### Ziel der Aufgabe
Nenne alle Schimpansen, die im Text über die Krefelder Schimpansen-Gruppe mit Namen vorkommen.

━━━ Übungstext

So ist es in Krefeld zum Beispiel üblich, dass er als Pfleger im Rahmen des sogenannten Medical Trainings den Tieren durch das Gitter Futter anreicht. Auf diesem Weg erhalten sie auch Medikamente wie die Anti-Baby-Pille. Funktioniert das auch mit Krefelds neuer, etwa 20 Jahre alter „Spanierin“? Wird sie sich in der Seidenstadt glatt einfügen lassen? Das wollen Schmidt und Bernhardt vor Ort herausfinden.

Bisher ist die Rangordnung in der Krefelder Schimpansen-Gruppe klar: Limbo (26) ist Chef im Ring, die Rolle des Alpha-Männchens hat er in den vergangenen Jahren Schritt für Schritt von Opa Charly übernommen. Das mittlerweile 46 Jahre alte Tier, das zu der ersten Schimpansen-Gruppe im damals neuen Affentropenhaus gehörte, hat dies ohne große Gegenwehr geschehen lassen.

„Charly war nie ein starkes Alpha-Männchen, sondern ein eher unsicheres Tier“, berichtet Wolfgang Dreßen. Anders als sein Alpha-Vorgänger Yeye ließ er zum Beispiel Streitigkeiten zwischen den Weibchen seiner Gruppe einfach laufen, ging nie dazwischen. Bis zum Tod von Yeye war er jahrelang ohnehin nur die Nummer 2 in der Rangordnung. In diese Rolle hat er sich nun mit dem Aufstieg Limbos wieder eingeordnet, macht ihm den Rang nicht streitig. Im Gegenteil: Er pflegt ihm das Fell – und damit auch den sozialen Zusammenhalt in der Gruppe. Ein- und gegenseitige Fellpflege gehört zum wichtigen diplomatischen Handwerkszeug bei den Schimpansen.

Auch direkte Verwandtschaft ist wichtig. Limbo kann sich in seinem Machtanspruch nicht nur auf die eigene (Laut-)Stärke, sondern auch auf seine Mutter Lara verlassen. Die gehört zur zweiten Generation der Krefelder Schimpansen. Im Rahmen der Neuordnung der Gruppe werden sie und das Weibchen Menolly allerdings in einen englischen Zoo umgesiedelt, wo sie sich mit einem nicht-verwandten Männchen fortpflanzen sollen. Vier neue Weibchen aus anderen Zoos werden nach Krefeld kommen, um hier für Nachwuchs zu sorgen. Bleiben werden Limbo und Charly sowie das 46 Jahre alte Weibchen Bally.

━━━━━━
━━━ Datenteil

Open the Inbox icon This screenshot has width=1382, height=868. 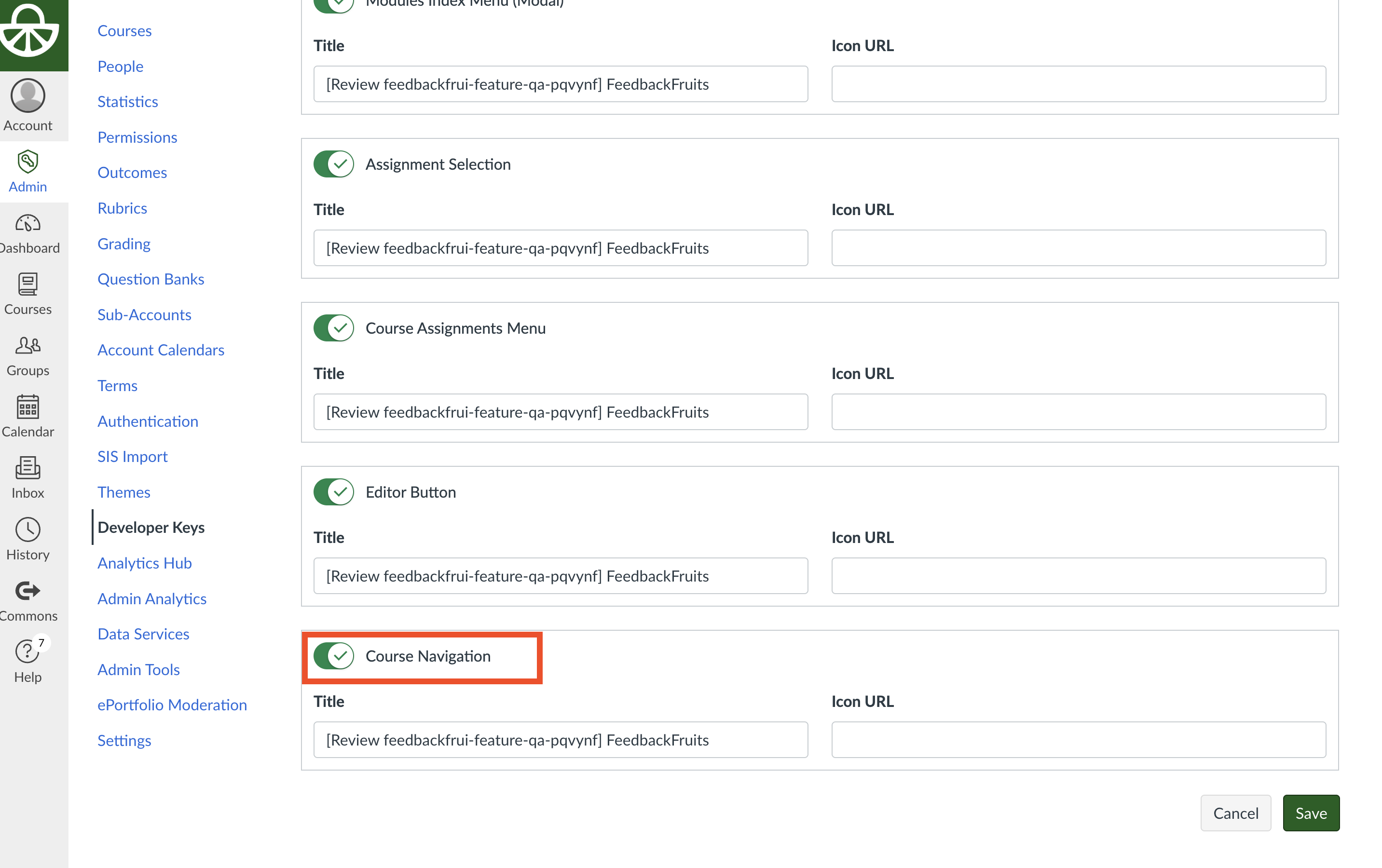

━━━━━━
━━━ Datenteil

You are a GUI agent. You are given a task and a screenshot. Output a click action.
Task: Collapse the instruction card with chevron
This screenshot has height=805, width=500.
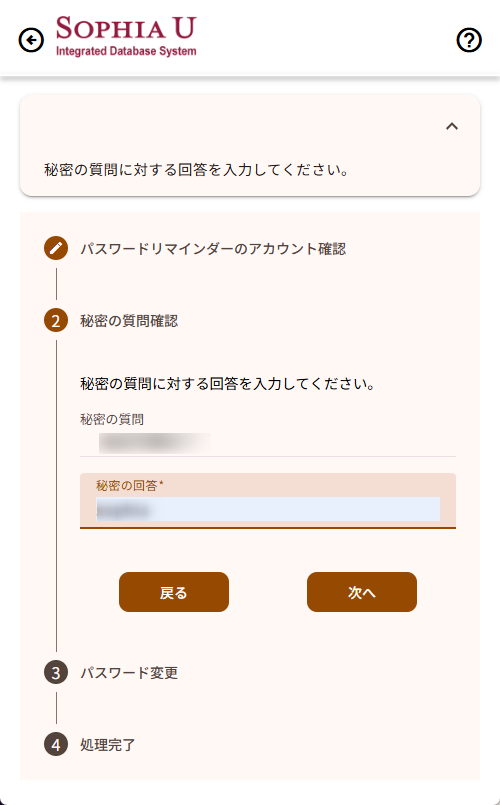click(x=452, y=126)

━━━━━━
━━━ Datenteil

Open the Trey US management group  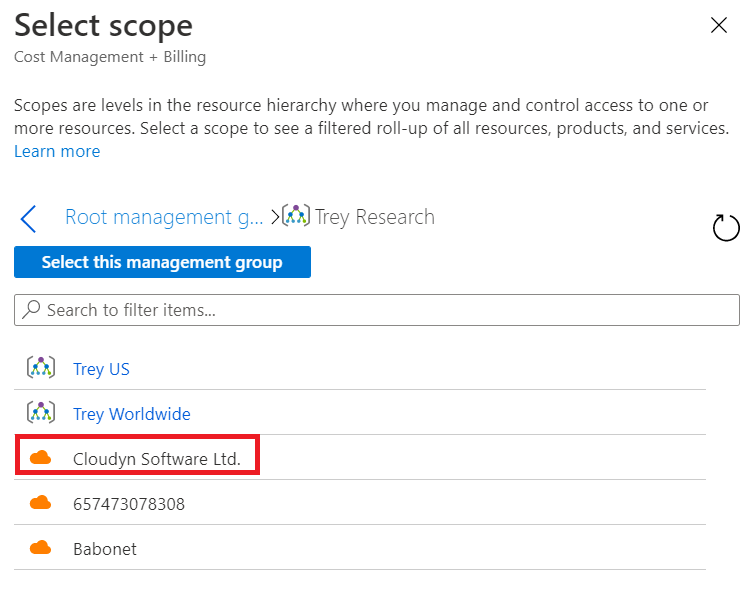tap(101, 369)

━━━━━━

### Antwort
Limbo, Charly, Yeye, Lara, Menolly, Bally